Sailor arpente les rues, pour se nourrir, pour dormir et pour mener à bien son but. Un but qui le ramène vers son ancien employeur, celui dont il a été le secrétaire personnel, l’ancien sénateur Douglass surnommé le Sen. L’homme qui l’a amené là où il en est arrivé, qui lui a permis de faire des études et de se sortir de sa situation de départ. Celui qui l’a finalement laissé tomber il y a peu. Et Sailor veut toucher sa part.
L’action est lente, un rythme qui semble correspondre à cette ville du sud des Etats-Unis, à ce coin du Nouveau-Mexique. Tout au long des pages, Sailor oscille entre son plan, son désir de partir pour Mexico et sa fascination pour la Fiesta et ses participants, pour cette ville si différente de celles qu’il connaît. Il tourne en rond, accepte de dormir par terre, pris sous l’aile du patron du Tio Vivo. Il échange avec Mac, qui a essayé de l’aider à s’en sortir quand il était encore un adolescent. Mias Le Sen doit payer, au sens propre. Et alors, Sailor s’en ira.
Arpenter les rues ajoute à son indécision. Comme s’il évoluait dans un piège, cette fiesta dont il ne sait s’il pourra s’échapper. Trois jours, trois parties, c’est un drame qui se joue sous la chaleur de la fête.

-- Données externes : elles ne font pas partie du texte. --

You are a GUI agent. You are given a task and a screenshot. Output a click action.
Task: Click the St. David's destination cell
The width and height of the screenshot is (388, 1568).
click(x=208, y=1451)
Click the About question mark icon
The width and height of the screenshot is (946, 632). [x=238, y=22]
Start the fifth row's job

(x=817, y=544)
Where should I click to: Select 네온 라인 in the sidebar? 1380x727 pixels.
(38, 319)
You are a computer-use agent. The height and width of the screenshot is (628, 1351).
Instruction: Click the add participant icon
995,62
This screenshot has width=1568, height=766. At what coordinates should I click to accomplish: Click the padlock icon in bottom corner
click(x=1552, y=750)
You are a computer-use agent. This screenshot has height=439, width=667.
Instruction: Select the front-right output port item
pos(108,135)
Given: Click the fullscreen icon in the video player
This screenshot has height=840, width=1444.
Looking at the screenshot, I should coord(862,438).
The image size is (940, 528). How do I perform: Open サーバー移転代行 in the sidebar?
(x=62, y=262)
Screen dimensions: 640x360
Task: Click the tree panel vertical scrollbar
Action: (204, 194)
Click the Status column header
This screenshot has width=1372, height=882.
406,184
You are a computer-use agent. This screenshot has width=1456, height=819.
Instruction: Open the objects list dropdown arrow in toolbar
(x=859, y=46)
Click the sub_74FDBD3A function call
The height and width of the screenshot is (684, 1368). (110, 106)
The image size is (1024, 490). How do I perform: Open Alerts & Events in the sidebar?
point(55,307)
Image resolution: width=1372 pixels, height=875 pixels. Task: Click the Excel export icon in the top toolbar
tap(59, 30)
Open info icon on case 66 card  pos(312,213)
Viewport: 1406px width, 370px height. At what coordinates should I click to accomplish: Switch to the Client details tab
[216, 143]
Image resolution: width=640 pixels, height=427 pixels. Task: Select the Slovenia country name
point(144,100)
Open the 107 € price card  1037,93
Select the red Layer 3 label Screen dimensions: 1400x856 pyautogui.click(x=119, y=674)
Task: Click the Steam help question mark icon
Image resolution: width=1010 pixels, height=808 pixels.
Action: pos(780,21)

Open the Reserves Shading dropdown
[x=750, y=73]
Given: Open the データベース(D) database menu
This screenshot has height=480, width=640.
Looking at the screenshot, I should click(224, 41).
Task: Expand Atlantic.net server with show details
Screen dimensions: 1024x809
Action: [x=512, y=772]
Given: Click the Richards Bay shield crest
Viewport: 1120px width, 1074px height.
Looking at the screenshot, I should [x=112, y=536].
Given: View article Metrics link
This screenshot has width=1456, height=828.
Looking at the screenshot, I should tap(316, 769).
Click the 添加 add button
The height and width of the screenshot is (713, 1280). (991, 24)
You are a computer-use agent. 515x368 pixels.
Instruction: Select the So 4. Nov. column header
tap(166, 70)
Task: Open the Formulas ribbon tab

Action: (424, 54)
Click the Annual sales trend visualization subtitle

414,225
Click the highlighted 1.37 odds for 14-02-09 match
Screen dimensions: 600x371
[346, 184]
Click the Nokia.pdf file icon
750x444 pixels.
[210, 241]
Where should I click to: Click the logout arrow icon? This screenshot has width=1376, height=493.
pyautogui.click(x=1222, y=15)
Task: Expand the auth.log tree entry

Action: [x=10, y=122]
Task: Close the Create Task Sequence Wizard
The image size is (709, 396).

Il faut s’accrocher pour apprécier ce roman au rythme vraiment différent des précédents. Dorothy B. Hughes nous décrit sa ville d’adoption sous un jour particulier, celui de cette fête annuelle qui anime ses rues. Elle nous décrit Santa Fe sans oublier d’où elle vient. Le restaurant où Sailor se requinque s’appelant le Kansas City.
Une fois de plus, l’écrivaine ose évoluer, tenter de nouvelles choses. Elle y réussit au long de certaines pages, fait peut-être un peu trop durer les choses à d’autres moments. Mais c’est un roman très personnel qu’elle nous livre et qui confirme cette voix unique qui est la sienne.

Un autre roman, Kiss for a Killer, paraît la même année que celui-ci. Il n’est toujours pas traduit en français. L’année suivante arrive celui qui est considéré comme le meilleur de ses livres, Un homme dans la brume.